Exercise data START
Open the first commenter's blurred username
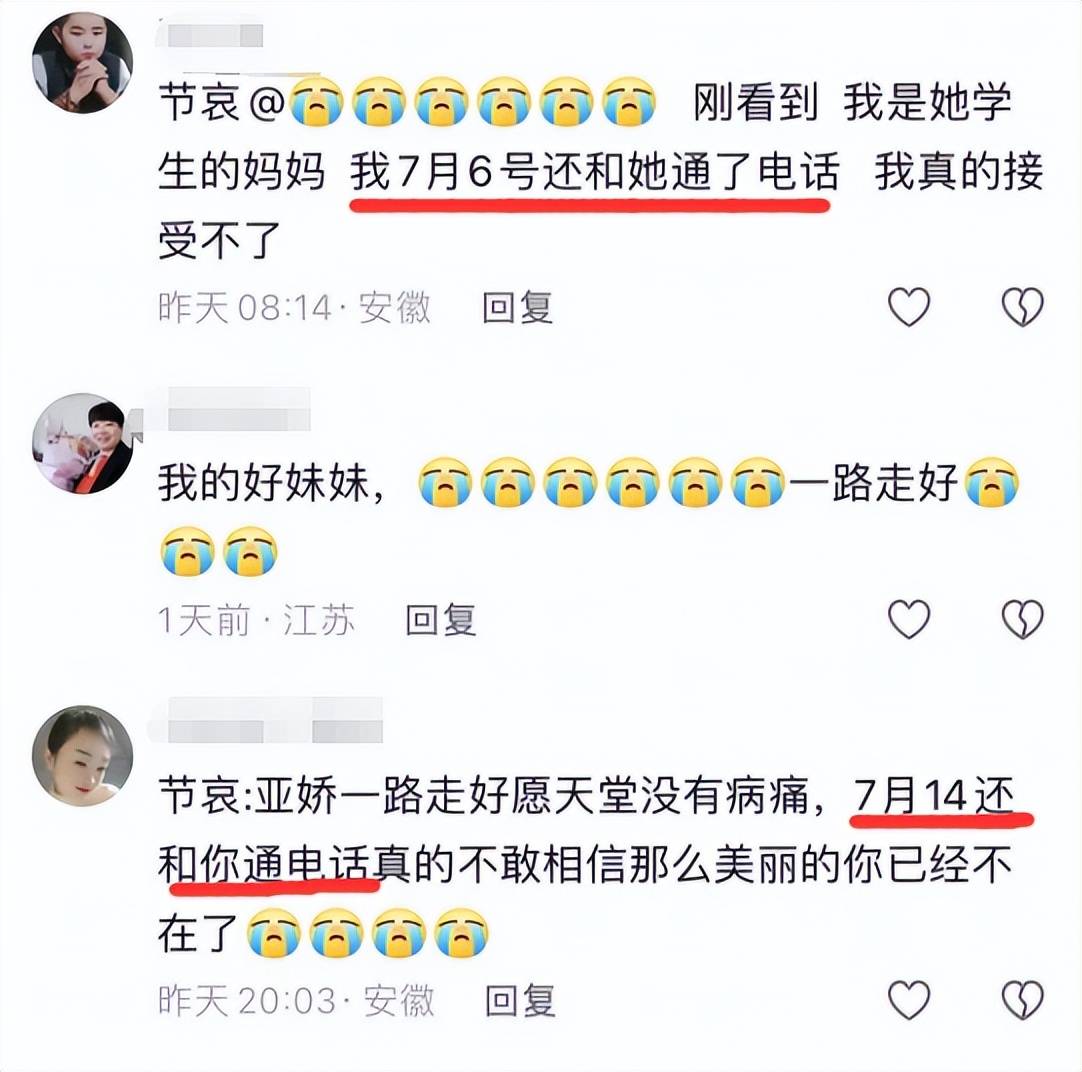This screenshot has width=1082, height=1072. [x=210, y=35]
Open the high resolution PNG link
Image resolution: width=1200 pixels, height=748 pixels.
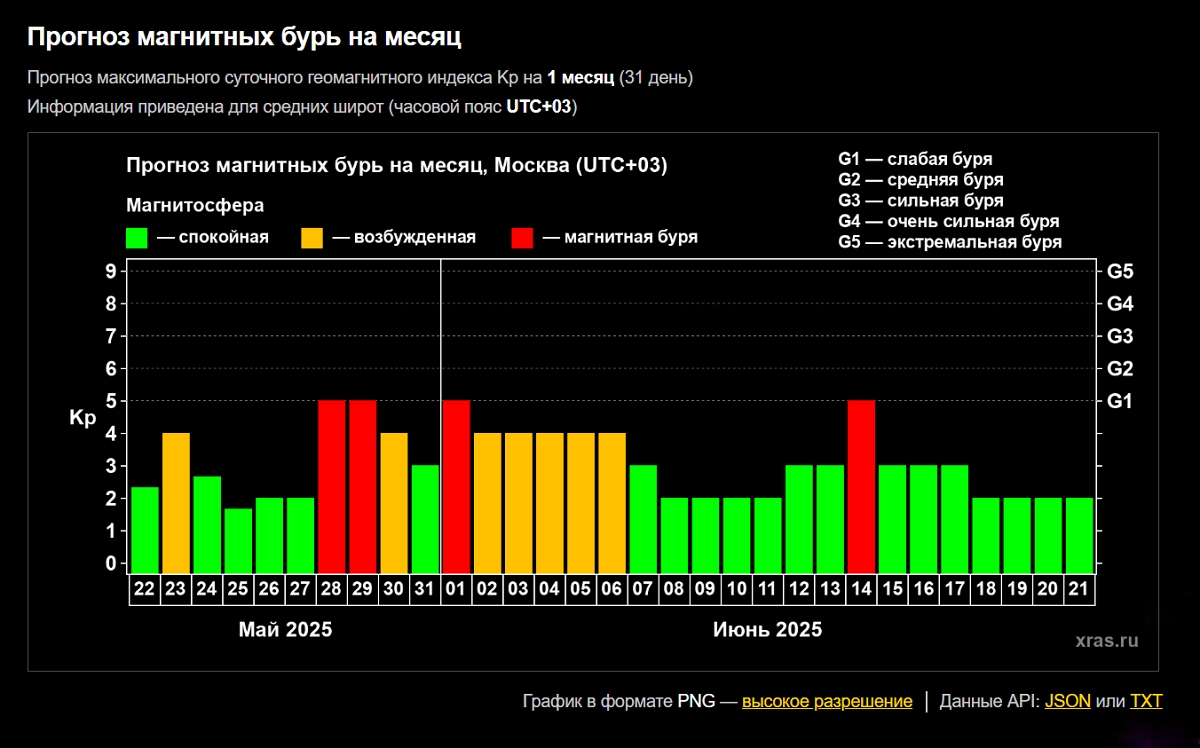coord(827,701)

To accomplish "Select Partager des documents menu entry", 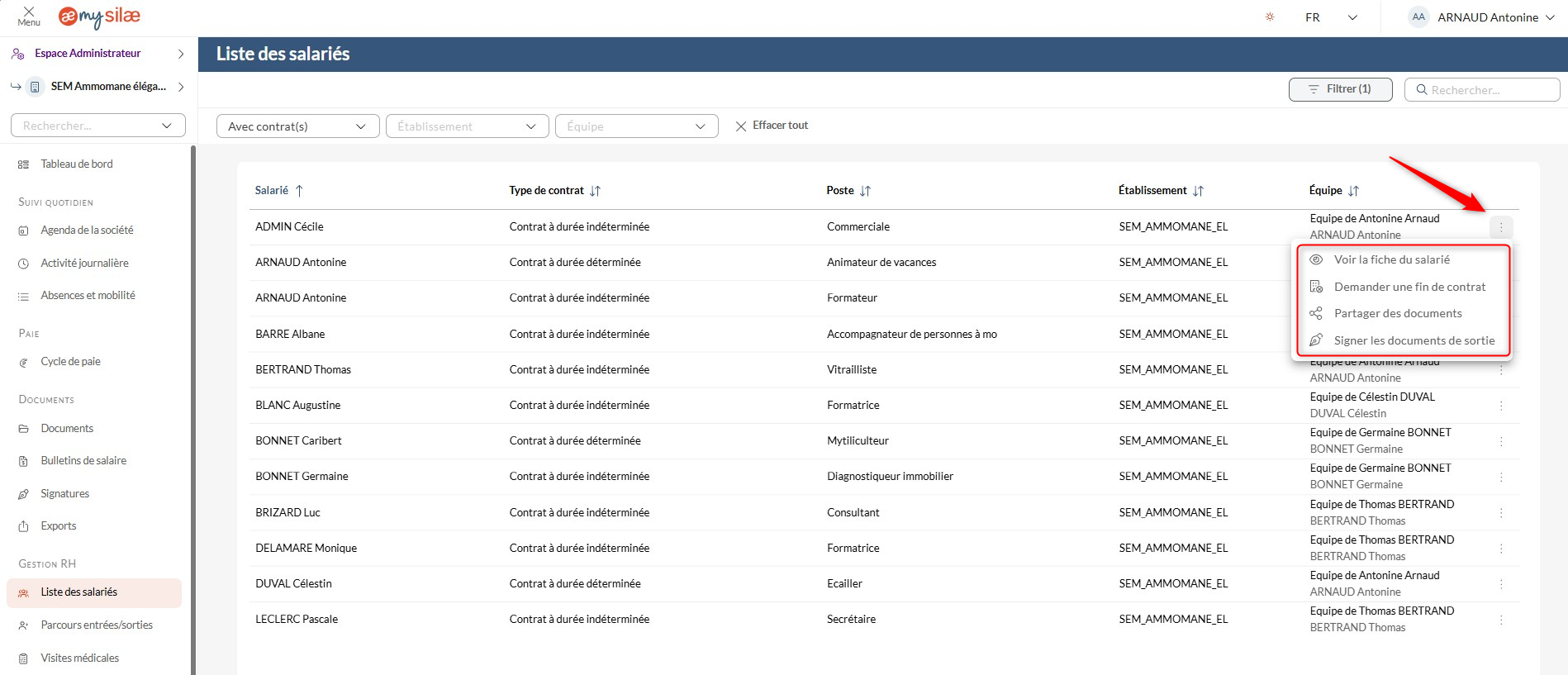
Exercise data END
Task goal> At the line containing "Image resolution: width=1200", start reproducing exactly, and stop after the last line of the listing; include both ends, and leave the pictures out.

Completed task>
Image resolution: width=1200 pixels, height=748 pixels.
coord(827,701)

To accomplish "Select Partager des documents menu entry", 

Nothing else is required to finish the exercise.